For those who have private plans, the administration said it was calling on insurers to refill through January prescriptions covered under previous plans. It also said insurers should continue covering at standard rates patients' visits to doctors they had seen under their old policies, even if those doctors weren't part of a new plan's network.
 
The administration said it was "strongly encouraging insurers to treat out-of-network providers as in-network to ensure continuity of care for acute episodes."
 
The administration doesn't have the authority to force insurers to agree to the requests, but officials said Thursday they hoped carriers would do so.
 
Technological difficulties have beset the online exchange the federal government is running on behalf of 36 states, and those issues have stymied enrollment since the exchanges opened Oct. 1.
 
The administration said this week that it had started to see an uptick in enrollment, with some 137,204 people selecting a private insurance plan on the federal exchange through November, up from 26,794 in October.
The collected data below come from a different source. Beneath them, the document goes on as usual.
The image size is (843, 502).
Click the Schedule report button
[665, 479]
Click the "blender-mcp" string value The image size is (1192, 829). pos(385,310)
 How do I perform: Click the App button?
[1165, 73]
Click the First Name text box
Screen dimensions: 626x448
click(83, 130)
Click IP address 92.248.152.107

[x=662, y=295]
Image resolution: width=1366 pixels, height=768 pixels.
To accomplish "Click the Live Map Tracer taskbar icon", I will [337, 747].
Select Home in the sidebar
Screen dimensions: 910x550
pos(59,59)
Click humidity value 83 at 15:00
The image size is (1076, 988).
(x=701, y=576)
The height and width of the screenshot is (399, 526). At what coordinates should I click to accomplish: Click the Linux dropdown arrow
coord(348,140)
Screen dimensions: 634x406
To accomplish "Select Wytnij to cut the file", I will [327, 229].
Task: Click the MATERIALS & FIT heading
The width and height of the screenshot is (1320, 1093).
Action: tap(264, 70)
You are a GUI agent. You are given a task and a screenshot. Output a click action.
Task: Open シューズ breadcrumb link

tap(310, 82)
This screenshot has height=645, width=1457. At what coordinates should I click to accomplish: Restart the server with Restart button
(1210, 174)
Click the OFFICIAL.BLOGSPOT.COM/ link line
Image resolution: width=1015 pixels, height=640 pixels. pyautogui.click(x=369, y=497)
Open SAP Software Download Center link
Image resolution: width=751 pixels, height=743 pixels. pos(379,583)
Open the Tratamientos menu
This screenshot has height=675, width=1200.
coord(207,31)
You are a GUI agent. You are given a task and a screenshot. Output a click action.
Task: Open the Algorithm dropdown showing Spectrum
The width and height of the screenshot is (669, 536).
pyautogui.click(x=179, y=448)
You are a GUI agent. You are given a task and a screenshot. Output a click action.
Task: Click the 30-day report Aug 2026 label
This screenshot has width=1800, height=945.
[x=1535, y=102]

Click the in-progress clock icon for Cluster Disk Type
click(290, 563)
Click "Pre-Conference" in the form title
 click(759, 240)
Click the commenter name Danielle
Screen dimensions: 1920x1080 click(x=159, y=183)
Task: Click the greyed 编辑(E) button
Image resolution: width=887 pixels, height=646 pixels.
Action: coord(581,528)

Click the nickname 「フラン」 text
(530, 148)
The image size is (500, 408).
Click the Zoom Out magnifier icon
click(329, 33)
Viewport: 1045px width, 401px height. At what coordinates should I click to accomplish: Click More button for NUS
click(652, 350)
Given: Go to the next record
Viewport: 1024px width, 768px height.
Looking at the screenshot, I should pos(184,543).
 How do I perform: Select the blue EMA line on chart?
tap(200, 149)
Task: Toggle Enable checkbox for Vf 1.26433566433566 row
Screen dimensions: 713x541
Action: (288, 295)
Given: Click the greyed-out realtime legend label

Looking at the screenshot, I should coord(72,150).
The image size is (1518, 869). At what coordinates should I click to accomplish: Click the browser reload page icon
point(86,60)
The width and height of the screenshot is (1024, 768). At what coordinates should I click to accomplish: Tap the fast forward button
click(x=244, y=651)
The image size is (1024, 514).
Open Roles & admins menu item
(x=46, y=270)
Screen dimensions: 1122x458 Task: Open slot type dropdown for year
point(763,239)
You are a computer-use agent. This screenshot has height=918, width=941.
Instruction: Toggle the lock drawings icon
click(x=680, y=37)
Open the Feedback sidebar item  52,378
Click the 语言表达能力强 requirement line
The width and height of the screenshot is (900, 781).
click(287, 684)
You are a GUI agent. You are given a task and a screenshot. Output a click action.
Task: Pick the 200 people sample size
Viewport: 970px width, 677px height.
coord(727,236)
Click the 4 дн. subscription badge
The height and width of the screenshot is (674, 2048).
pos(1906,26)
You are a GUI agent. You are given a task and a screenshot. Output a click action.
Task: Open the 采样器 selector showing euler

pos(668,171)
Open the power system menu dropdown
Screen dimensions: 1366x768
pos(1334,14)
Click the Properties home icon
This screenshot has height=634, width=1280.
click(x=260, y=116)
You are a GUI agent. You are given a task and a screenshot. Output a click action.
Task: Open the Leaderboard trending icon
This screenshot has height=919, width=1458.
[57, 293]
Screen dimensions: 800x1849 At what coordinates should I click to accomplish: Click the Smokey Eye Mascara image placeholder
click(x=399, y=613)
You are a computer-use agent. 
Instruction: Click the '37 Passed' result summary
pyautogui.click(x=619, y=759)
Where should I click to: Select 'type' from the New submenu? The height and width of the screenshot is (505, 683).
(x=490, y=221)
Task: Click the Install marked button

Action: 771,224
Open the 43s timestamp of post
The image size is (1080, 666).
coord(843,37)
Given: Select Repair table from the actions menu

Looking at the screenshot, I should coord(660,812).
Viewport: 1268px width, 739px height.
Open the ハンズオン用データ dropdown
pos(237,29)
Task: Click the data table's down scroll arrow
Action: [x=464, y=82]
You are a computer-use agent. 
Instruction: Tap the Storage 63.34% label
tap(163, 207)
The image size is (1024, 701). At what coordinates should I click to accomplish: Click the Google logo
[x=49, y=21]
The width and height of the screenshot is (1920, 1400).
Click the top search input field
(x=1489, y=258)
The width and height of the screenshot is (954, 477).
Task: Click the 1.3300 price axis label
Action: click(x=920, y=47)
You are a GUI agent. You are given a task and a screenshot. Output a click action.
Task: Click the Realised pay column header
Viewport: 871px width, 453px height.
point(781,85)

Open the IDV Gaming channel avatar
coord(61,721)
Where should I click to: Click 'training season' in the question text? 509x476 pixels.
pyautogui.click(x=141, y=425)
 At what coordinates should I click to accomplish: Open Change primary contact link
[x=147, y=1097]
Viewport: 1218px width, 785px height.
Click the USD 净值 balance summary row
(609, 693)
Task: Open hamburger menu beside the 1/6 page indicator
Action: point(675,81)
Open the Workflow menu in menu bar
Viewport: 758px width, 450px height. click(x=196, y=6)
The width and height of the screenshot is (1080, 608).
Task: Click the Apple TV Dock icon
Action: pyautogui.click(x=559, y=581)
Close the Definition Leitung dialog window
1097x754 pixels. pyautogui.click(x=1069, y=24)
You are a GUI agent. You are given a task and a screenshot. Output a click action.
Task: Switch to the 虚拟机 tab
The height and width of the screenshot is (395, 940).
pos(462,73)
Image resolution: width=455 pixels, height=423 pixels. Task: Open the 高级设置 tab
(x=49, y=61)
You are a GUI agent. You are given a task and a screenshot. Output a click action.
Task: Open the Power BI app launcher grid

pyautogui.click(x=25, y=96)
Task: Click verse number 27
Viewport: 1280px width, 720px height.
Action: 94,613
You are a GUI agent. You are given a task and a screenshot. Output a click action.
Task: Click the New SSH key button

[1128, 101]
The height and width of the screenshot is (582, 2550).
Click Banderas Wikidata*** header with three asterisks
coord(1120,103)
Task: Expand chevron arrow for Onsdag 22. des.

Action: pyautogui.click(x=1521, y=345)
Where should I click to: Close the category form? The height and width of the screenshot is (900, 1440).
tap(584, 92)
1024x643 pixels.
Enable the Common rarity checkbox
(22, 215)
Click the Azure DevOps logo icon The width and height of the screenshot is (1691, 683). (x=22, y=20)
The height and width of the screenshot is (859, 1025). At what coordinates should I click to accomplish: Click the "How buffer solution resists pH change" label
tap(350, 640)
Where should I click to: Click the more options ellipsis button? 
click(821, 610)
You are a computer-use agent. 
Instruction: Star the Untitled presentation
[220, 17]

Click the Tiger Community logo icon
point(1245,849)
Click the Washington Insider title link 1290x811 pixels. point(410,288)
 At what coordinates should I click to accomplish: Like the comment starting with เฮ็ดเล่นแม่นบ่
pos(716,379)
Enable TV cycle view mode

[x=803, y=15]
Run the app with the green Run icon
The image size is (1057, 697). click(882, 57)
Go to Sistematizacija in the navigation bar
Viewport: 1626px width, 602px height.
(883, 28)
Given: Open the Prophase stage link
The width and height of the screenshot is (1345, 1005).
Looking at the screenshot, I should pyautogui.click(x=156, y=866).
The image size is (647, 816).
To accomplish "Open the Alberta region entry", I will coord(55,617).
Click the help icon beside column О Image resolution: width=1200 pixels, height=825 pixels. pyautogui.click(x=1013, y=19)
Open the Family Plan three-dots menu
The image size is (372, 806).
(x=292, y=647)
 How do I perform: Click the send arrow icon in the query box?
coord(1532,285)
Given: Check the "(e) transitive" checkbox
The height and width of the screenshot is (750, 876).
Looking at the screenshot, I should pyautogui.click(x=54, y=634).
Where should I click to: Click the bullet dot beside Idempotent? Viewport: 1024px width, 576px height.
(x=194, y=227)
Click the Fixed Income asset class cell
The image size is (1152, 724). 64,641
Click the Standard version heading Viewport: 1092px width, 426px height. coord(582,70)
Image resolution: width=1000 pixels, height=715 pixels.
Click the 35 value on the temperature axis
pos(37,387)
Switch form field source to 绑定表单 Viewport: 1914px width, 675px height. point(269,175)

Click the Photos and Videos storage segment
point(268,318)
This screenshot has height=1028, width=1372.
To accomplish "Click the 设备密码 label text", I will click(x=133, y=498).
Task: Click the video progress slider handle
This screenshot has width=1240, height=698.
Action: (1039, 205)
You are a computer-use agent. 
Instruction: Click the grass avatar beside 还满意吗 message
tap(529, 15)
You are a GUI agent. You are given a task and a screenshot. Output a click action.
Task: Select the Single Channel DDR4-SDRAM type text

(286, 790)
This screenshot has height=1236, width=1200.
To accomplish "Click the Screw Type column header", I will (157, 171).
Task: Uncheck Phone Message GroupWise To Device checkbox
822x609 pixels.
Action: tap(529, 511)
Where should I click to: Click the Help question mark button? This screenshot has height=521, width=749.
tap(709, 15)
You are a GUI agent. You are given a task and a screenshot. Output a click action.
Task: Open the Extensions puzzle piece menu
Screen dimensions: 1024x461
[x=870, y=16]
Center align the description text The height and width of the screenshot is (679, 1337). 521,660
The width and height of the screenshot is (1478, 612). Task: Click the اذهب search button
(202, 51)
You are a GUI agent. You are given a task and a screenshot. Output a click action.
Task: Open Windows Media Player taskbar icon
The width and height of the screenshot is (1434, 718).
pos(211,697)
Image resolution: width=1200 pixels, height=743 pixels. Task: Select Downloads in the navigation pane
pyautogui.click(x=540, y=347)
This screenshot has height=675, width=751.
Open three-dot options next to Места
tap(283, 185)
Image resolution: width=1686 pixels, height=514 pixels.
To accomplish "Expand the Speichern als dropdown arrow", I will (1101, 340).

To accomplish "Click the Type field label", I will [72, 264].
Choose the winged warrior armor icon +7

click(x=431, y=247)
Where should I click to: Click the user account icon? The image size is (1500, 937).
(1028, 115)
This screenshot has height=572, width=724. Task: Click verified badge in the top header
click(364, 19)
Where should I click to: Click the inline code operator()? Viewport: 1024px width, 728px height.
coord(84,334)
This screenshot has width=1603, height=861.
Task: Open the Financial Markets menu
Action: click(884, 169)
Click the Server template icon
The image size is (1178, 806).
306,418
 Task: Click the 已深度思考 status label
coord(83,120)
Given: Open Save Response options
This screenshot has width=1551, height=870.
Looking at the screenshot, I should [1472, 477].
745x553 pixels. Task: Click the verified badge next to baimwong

States running their own exchanges generally have fared better, with 227,478 people selecting plans through November, compared with 79,391 in October.
 
Collectively, though, the numbers fall well short of projections, and some early indications suggest that the people buying the new coverage are predominantly older. The state of California, one of 14 running its own health exchange, said Thursday that 35% of enrollees in private coverage are between 55 and 64.
 
Such numbers have sparked concerns about the balance of risk in the new marketplaces. Insurers are worried that problems signing up have meant that mainly sick people are the ones persisting long enough to get coverage.
 
Gary Cohen, an official charged with implementing the law, told an industry conference Thursday that the flurry of news reports about HealthCare.gov—even if they were negative—have brought the site to the attention of people who didn't know about it. "There is not a living, breathing American who hasn't heard now what the Affordable Care Act is and what the marketplaces are," he said.
 
Premiums for plans that are being sold for 2014 vary widely, suggesting a range of opinion among carriers about how risky the new population would be. Some of those expectations could be further upended by the unexpectedly rough start to the law.
 
Insurers will be looking to the first few months of 2014 to assess medical claims from their new enrollees, so they know how to set prices for plans for 2015 and beyond. The decision to extend the high-risk pools keeps people with costly medical conditions out of the new exchanges, which could skew the early claims data. That could make it more difficult for insurers to set prices for 2015.
 
The administration has already pushed back enrollment in the fall of 2014 by one month, saying it wanted to give carriers more time to assess data before they set rates.
 
Many states have their own high-risk pools for people whose medical conditions had made it hard to find insurance coverage. Some of them also have made plans to stay open past the end of 2013 because they were worried enrollees would be left without coverage.